### MATERIAL SUPPLIED
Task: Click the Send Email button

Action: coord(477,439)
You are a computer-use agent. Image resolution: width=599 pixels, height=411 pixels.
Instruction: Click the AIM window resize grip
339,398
######
> _YOUR TASK_
Each record must be restated word for word, including the last line.

> _SOLUTION FOR THIS PROBLEM_
Task: Click the Send Email button

Action: coord(477,439)
You are a computer-use agent. Image resolution: width=599 pixels, height=411 pixels.
Instruction: Click the AIM window resize grip
339,398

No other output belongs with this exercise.